──────── DOCUMENT ────────
“She did what she could. She poured perfume on my body beforehand to prepare for my burial. I tell you the truth, wherever the gospel is preached throughout the world, what she has done will also be told, in memory of her.”
~Mark 14:8-9 (NIV).
Legalism is always caught out at the test such as this above. It holds out impatiently to adjudge—requiring its spoil of blameworthy subjects—the precious ‘scapegoat’—with which to lavish their darkened spiritual aggression.
That precious scapegoat, as far as the legalist is concerned, is dead meat.
The confounded reality open to the world right here is this picture’s hung upside down. The legalism—prior to its revealing—seemed so straight and perfectly justified. It is now the Spirit of the Almighty God that turns the tables, much as he did that day when the legalists turned the house of God into a den of robbers (Mark 11:17).
Truth prevails for Jesus as he rebukes the rebukers. Mary’s beautiful nature was indelibly right. She had shown earlier, this time in Luke 10:38-42, that spending precious time in the Presence of the Lord was better.
It is better by far to spend time with God, devoted to him in worship, than go after the works righteousness (to the temporal exclusion of God) that many do.
──────── EXTRACTED DATA ────────
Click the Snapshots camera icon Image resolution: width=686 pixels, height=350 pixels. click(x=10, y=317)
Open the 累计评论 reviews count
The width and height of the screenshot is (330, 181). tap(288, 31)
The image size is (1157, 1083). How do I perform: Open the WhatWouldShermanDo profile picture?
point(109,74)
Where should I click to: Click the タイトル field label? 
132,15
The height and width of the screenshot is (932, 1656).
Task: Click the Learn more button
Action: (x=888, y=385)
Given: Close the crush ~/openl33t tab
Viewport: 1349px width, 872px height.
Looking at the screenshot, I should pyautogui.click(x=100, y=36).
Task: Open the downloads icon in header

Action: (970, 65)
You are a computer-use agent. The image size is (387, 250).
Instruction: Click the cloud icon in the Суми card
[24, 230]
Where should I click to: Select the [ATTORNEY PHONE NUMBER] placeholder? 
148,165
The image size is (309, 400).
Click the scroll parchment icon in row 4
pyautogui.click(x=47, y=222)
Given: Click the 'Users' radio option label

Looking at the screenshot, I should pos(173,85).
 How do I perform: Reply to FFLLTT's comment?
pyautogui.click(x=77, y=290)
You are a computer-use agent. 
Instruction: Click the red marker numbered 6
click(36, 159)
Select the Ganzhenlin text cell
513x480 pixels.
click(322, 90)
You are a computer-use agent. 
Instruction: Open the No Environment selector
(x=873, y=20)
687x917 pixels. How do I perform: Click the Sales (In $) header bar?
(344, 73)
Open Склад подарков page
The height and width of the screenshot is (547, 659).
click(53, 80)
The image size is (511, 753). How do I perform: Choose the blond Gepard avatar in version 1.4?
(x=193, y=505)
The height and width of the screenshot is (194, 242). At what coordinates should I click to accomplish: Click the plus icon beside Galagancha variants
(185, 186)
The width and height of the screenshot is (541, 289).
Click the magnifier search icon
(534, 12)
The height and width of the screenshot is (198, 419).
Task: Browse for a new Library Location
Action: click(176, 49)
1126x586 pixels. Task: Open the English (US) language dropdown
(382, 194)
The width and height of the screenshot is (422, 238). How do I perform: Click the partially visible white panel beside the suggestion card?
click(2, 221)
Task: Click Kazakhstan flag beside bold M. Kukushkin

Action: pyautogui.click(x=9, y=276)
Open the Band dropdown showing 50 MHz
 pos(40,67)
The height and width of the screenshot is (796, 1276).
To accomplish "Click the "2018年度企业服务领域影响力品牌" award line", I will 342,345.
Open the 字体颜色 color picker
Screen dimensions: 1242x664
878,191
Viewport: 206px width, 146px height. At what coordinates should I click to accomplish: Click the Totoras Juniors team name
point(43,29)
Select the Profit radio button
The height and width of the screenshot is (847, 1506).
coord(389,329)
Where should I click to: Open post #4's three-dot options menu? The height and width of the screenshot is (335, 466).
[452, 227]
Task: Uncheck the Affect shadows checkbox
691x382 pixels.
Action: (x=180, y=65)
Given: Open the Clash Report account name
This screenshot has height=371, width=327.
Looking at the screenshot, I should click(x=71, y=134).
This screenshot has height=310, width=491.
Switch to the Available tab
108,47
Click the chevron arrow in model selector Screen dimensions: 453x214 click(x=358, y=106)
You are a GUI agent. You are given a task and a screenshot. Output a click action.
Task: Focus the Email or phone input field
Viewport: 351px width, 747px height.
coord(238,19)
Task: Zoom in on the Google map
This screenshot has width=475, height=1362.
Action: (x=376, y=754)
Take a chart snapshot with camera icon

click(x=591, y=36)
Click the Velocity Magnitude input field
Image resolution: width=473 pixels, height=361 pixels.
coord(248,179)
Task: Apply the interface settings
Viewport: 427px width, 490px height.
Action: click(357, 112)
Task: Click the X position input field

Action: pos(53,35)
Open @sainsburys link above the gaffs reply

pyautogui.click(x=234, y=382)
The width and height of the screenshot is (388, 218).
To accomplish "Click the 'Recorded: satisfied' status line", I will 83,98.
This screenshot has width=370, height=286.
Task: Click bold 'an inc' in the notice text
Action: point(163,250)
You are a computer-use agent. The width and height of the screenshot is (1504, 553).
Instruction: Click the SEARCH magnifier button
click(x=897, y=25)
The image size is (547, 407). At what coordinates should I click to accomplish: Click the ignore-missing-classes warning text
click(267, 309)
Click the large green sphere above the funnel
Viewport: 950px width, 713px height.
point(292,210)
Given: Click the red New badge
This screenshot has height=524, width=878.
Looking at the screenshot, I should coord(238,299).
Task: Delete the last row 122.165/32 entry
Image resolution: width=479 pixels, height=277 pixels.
────────
§ EXERCISE INSTRUCTIONS
• 1. Summarize the devotional on Mark 14:8-9 in three sentences.
• 2. Quote the devotional on Mark 14:8-9 from "Truth prevails for" to "that many do.".

§ ANSWERS TO EACH TASK
• 1. In Mark 14:8-9, Jesus says that the woman who poured perfume on his body to prepare for his burial will be remembered wherever the gospel is preached. The reflection argues that such a test catches out legalism, which is eager to condemn a scapegoat, as Jesus rebukes the rebukers and affirms Mary, who had earlier shown in Luke 10:38-42 that time spent in the Lord's presence was better. It concludes that devoted worship of God is far better than pursuing works righteousness to the exclusion of God.

• 2.
Truth prevails for Jesus as he rebukes the rebukers. Mary’s beautiful nature was indelibly right. She had shown earlier, this time in Luke 10:38-42, that spending precious time in the Presence of the Lord was better.
It is better by far to spend time with God, devoted to him in worship, than go after the works righteousness (to the temporal exclusion of God) that many do.